• [CONSIGNE] D'après l'extrait sur la seconde question préjudicielle, qu'est-ce que la liberté d'établissement n'implique pas, par principe, en l'état actuel du droit de l'Union ?

Sur la seconde question préjudicielle
57 Par sa seconde question préjudicielle, la juridiction de renvoi demande à la Cour de préciser, dans le cas où l'application du droit de l'Union autoriserait la société mère à prendre en compte les pertes de sa filiale non-résidente dans le cadre d'une fusion telle que celle en cause au principal, si ces pertes devraient être déterminées en application du droit de l'État membre de résidence de la société mère ou en application de celui de l'État de résidence de la filiale.
58 À cet égard, il convient tout d'abord de constater que, en l'état actuel du droit de l'Union, la liberté d'établissement n'implique pas, par principe, l'application d'une loi déterminée aux calculs des pertes de la filiale absorbée reprises par la société mère, dans une opération telle que celle en cause au principal.
59 En revanche, le droit de l'Union s'oppose à ce que ces modalités de calcul soient de nature à constituer une entrave à la liberté d'établissement. Il en résulte que, en principe, ce calcul ne doit pas aboutir à une inégalité de traitement avec le calcul qui aurait été opéré, dans le même cas de figure, pour la reprise des pertes d'une filiale résidente.
60 Une telle question ne saurait toutefois être envisagée de manière abstraite et hypothétique, mais doit faire l'objet, le cas échéant, d'une analyse au cas par cas.
61 Dans ces conditions, il y a lieu de répondre à la seconde question que les règles de calcul des pertes de la filiale non-résidente aux fins de leur reprise par la société mère résidente, dans une opération telle que celle en cause au principal, ne doivent pas constituer une inégalité de traitement avec les règles de calcul applicables si cette fusion avait été opérée avec une filiale résidente.

(Entrées de données enregistrées)
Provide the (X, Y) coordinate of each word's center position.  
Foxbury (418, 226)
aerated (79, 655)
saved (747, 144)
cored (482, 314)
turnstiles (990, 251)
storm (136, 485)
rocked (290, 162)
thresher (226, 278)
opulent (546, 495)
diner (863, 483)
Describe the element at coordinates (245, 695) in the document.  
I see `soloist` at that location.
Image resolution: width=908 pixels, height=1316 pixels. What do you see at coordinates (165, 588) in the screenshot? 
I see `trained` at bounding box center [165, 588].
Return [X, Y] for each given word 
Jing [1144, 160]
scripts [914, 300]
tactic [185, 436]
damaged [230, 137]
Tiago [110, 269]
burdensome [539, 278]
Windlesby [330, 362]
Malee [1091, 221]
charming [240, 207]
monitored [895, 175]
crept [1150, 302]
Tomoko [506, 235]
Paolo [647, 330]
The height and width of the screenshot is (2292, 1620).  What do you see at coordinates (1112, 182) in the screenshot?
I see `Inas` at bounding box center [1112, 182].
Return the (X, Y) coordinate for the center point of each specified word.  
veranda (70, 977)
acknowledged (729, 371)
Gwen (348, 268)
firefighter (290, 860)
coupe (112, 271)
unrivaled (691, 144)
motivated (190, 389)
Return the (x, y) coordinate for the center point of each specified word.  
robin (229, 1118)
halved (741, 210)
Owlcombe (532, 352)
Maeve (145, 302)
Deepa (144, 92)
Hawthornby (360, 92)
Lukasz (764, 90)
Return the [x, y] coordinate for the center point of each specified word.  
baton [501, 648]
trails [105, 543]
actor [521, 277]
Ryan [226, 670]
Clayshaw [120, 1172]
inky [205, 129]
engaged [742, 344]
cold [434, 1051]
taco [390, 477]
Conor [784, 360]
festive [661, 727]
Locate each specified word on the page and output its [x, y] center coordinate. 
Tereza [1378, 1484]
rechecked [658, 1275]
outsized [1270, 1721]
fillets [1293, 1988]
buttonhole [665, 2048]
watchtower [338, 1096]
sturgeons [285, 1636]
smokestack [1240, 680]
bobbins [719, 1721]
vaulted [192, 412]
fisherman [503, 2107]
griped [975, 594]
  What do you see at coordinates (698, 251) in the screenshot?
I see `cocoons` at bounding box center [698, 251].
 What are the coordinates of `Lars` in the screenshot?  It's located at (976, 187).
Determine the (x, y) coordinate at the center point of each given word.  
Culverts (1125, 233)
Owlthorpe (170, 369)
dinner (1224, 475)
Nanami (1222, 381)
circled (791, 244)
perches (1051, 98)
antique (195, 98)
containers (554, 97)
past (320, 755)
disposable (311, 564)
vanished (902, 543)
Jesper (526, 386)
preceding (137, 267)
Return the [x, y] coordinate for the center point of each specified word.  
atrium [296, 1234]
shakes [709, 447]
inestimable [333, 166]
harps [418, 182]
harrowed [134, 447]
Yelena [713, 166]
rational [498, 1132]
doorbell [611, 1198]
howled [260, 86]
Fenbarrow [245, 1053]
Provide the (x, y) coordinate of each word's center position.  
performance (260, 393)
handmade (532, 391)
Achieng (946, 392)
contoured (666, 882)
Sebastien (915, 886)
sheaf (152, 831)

• [RÉPONSE] L'application d'une loi déterminée aux calculs des pertes de la filiale absorbée reprises par la société mère.